■ TASK INSTRUCTIONS
Can you replace "Length dropdown" with "Width dropdown" in the records, starting at the line that has "Image resolution: width=1364" and stopping after the line that has "Skip delay is", with everything else unchanged?

■ Excerpt from a dataset
______

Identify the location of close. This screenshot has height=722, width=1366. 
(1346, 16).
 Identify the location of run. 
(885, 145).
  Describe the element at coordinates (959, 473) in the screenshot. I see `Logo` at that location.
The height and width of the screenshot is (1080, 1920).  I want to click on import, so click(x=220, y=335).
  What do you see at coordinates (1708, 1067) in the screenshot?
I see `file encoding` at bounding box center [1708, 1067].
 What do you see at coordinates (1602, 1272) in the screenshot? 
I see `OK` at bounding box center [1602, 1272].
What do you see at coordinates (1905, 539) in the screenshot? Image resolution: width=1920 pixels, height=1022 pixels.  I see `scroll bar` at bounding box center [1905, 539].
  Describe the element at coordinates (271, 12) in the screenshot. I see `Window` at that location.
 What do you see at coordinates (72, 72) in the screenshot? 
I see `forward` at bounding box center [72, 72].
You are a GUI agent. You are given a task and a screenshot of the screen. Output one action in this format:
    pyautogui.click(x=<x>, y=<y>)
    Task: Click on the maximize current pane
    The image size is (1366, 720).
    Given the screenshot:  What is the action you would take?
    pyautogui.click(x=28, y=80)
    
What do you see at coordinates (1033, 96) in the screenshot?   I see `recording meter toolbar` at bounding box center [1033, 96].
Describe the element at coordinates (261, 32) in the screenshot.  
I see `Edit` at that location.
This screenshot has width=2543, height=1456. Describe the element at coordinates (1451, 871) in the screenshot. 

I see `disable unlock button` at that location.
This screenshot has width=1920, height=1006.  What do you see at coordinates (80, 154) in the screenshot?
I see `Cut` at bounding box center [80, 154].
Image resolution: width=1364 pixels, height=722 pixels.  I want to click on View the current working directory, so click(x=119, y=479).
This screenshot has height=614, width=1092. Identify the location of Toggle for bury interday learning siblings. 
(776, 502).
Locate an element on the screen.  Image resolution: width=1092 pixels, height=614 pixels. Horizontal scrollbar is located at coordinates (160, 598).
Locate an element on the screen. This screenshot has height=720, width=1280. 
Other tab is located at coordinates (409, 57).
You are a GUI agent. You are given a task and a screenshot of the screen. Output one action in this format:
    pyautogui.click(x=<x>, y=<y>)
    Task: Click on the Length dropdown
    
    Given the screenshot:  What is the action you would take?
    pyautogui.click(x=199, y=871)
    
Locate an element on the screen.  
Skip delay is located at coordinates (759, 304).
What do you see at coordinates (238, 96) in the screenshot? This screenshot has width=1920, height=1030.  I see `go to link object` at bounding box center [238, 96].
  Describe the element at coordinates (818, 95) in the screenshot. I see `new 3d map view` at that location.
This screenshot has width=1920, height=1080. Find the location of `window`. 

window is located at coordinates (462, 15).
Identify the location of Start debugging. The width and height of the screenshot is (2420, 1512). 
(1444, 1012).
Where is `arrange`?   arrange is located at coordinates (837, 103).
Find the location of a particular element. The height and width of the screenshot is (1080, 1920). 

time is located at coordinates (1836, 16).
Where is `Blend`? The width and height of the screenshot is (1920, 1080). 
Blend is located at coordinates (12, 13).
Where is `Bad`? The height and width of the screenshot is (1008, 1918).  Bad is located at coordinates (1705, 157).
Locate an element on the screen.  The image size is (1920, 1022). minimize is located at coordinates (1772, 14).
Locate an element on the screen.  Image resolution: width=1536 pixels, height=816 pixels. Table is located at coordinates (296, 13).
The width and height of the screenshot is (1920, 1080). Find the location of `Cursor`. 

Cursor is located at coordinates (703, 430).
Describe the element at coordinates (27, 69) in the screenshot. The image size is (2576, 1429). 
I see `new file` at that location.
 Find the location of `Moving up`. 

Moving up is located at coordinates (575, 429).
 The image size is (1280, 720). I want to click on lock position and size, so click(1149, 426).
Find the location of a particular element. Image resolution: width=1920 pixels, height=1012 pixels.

______

■ PROBLEM SOLUTION
Image resolution: width=1364 pixels, height=722 pixels.  I want to click on View the current working directory, so click(x=119, y=479).
This screenshot has height=614, width=1092. Identify the location of Toggle for bury interday learning siblings. 
(776, 502).
Locate an element on the screen.  Image resolution: width=1092 pixels, height=614 pixels. Horizontal scrollbar is located at coordinates (160, 598).
Locate an element on the screen. This screenshot has height=720, width=1280. 
Other tab is located at coordinates (409, 57).
You are a GUI agent. You are given a task and a screenshot of the screen. Output one action in this format:
    pyautogui.click(x=<x>, y=<y>)
    Task: Click on the Width dropdown
    
    Given the screenshot:  What is the action you would take?
    pyautogui.click(x=199, y=871)
    
Locate an element on the screen.  
Skip delay is located at coordinates (759, 304).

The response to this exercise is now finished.